As long as the infant receives sufficient milk, and weight gain is on track, drainage is likely sufficient. Any remaining milk helps maintain ongoing milk synthesis.

When to Worry About Incomplete Emptying

In some cases, incomplete drainage can cause issues:

– Discomfort, leaking, plugged ducts, or mastitis due to milk buildup

– Poor weight gain in the infant suggesting insufficient milk transfer

– Decreasing milk supply from lack of milk removal

If any of these occur, speak with a lactation consultant. They can assess breastfeeding, pumping, and the baby’s intake to determine if there is a problem with drainage and how to address it.


While no mother can completely empty her breasts, understanding milk production and removal can help optimize drainage. Allowing sufficient time between nursing or pumping, using effective techniques, and recognizing signs of thorough removal all help clear the breasts as thoroughly as possible. This maintains comfort and milk supply while ensuring baby gets the milk they need to thrive.

Frequently Asked Questions

Why do some women leak milk all day if breasts aren’t full?

Some women may continually leak small amounts of milk even when the breasts feel soft. This results from an overabundant milk supply and high baseline prolactin levels. The best solution is to pump to comfort to avoid engorgement and gradually decrease production to match baby’s needs.

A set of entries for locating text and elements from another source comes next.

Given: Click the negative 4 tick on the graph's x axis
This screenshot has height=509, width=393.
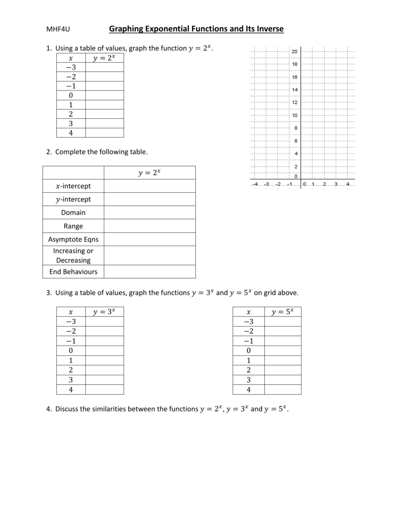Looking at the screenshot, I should [x=254, y=184].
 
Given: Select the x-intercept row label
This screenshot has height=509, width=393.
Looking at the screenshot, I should [x=73, y=186].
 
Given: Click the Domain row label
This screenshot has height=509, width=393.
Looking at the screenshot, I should [x=73, y=212].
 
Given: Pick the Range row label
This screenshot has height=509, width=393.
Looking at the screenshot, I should [x=73, y=226].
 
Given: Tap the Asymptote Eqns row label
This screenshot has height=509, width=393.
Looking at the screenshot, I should [x=73, y=239].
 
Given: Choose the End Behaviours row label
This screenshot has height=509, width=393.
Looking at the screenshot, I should [x=73, y=271].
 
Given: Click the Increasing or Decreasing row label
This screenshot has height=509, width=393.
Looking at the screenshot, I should [x=73, y=255].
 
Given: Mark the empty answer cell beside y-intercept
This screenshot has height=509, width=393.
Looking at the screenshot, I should [x=150, y=199].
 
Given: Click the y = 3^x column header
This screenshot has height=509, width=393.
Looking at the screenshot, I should [x=104, y=312].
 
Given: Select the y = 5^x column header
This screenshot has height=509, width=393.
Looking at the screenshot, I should [x=282, y=312].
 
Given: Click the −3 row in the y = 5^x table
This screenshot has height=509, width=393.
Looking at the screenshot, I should [x=248, y=322].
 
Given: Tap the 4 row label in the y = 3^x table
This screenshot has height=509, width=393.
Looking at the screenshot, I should [x=71, y=390].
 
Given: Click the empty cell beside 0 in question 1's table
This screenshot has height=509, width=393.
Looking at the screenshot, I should [x=104, y=95].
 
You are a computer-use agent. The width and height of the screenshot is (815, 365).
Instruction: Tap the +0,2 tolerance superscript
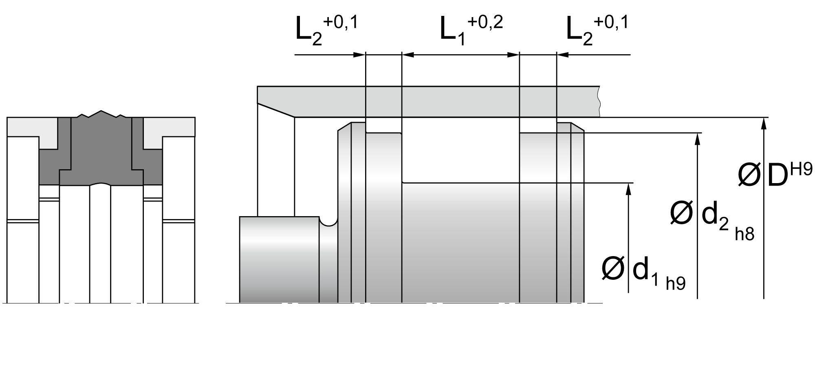pyautogui.click(x=485, y=23)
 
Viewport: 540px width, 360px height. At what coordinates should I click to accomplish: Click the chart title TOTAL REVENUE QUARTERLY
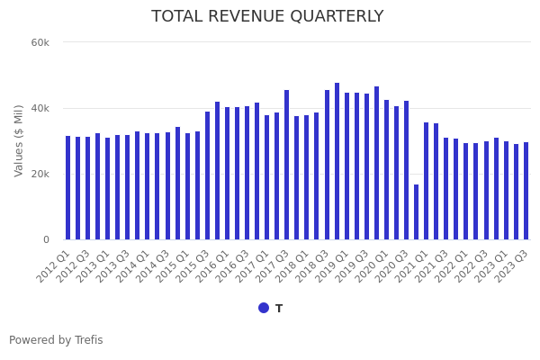tap(267, 17)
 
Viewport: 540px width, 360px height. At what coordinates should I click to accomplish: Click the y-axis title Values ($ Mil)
tap(19, 140)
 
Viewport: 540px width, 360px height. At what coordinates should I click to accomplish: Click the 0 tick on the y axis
tap(46, 240)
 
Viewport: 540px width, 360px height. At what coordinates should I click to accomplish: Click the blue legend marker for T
tap(264, 308)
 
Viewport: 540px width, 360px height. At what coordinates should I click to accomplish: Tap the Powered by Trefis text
tap(56, 340)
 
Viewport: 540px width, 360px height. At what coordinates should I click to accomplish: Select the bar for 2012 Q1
tap(68, 188)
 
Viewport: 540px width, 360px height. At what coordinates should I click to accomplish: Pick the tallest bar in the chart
tap(337, 162)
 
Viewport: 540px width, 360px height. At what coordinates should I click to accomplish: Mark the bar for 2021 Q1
tap(426, 181)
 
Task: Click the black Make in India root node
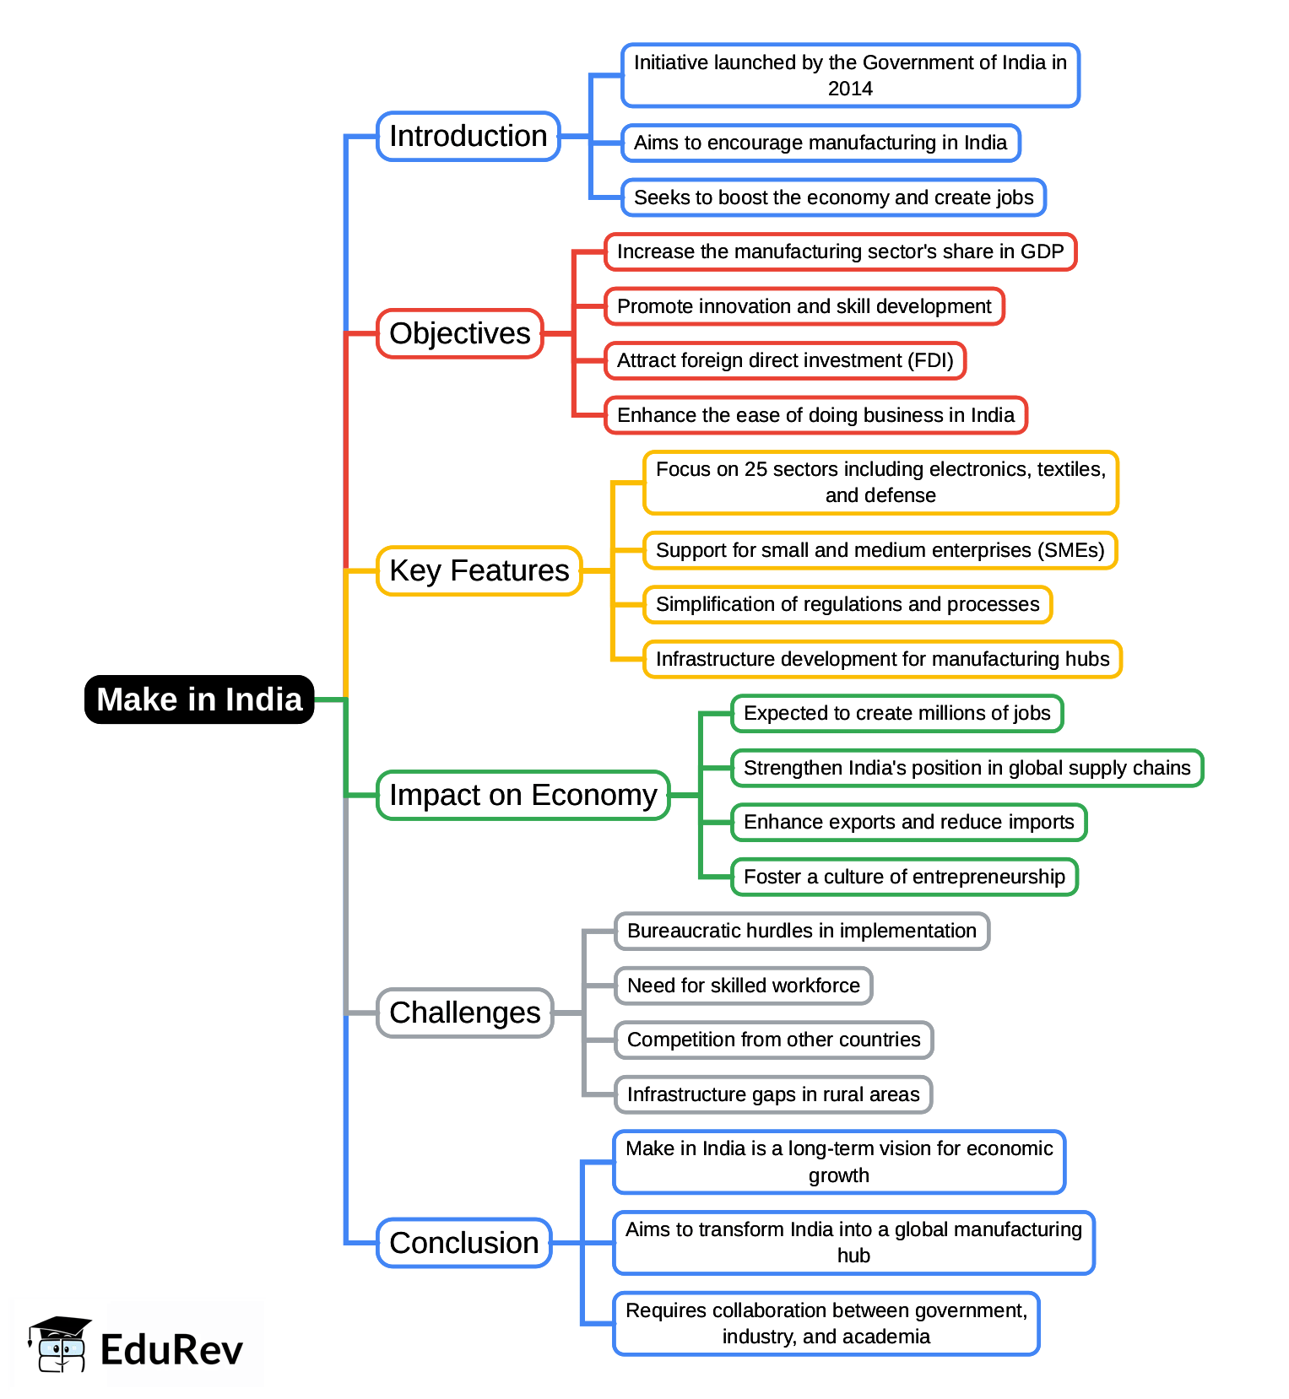coord(199,700)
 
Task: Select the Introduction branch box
coord(468,136)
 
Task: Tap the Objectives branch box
coord(460,333)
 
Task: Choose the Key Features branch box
coord(479,571)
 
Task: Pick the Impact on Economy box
coord(523,795)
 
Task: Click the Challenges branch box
coord(465,1013)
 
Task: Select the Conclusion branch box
coord(464,1243)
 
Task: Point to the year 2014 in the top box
coord(850,89)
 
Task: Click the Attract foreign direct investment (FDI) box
coord(785,360)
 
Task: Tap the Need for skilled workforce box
coord(744,986)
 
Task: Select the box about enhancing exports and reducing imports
coord(909,822)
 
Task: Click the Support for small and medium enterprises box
coord(880,550)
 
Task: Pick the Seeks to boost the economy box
coord(834,197)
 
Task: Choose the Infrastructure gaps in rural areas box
coord(773,1094)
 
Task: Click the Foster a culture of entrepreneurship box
coord(904,877)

Do fuller breasts make more milk than emptier breasts?

Actually, milk production relates to how much milk is removed over time, not how full the breasts become. Overly full breasts can lead to blocked ducts and mastitis which inhibits milk synthesis. The emptier the breasts at the end of a feeding, the more milk they can accumulate for the next feeding.

Will my milk supply decrease if I can’t fully empty my breasts?

As long as your breasts feel softer after feeding/pumping, and your infant is gaining weight normally, your supply should stay ample. The key is ensuring complete removal at each session, not necessarily achieving 100% emptying which isn’t possible. Talk to a lactation consultant if you have any concerns.

Should I pump after nursing to get more milk out?

Pumping after nursing can help drain any milk leftover in the breasts. This may provide comfort if the breasts don’t feel well-emptied. But routine pumping after nursing signals the body to overproduce milk. Only pump after feedings if necessary for comfort or if your baby is not gaining weight well.

Is it normal for pump output to decrease over a pumping session?

Yes, it’s very normal for pumped milk volume to decline after the first few minutes once the ejection reflex finishes. Remaining pumping helps drain any residual milk in the breast but won’t continue ejecting large volumes. Pay attention to when pumping output slows and switch breasts as needed.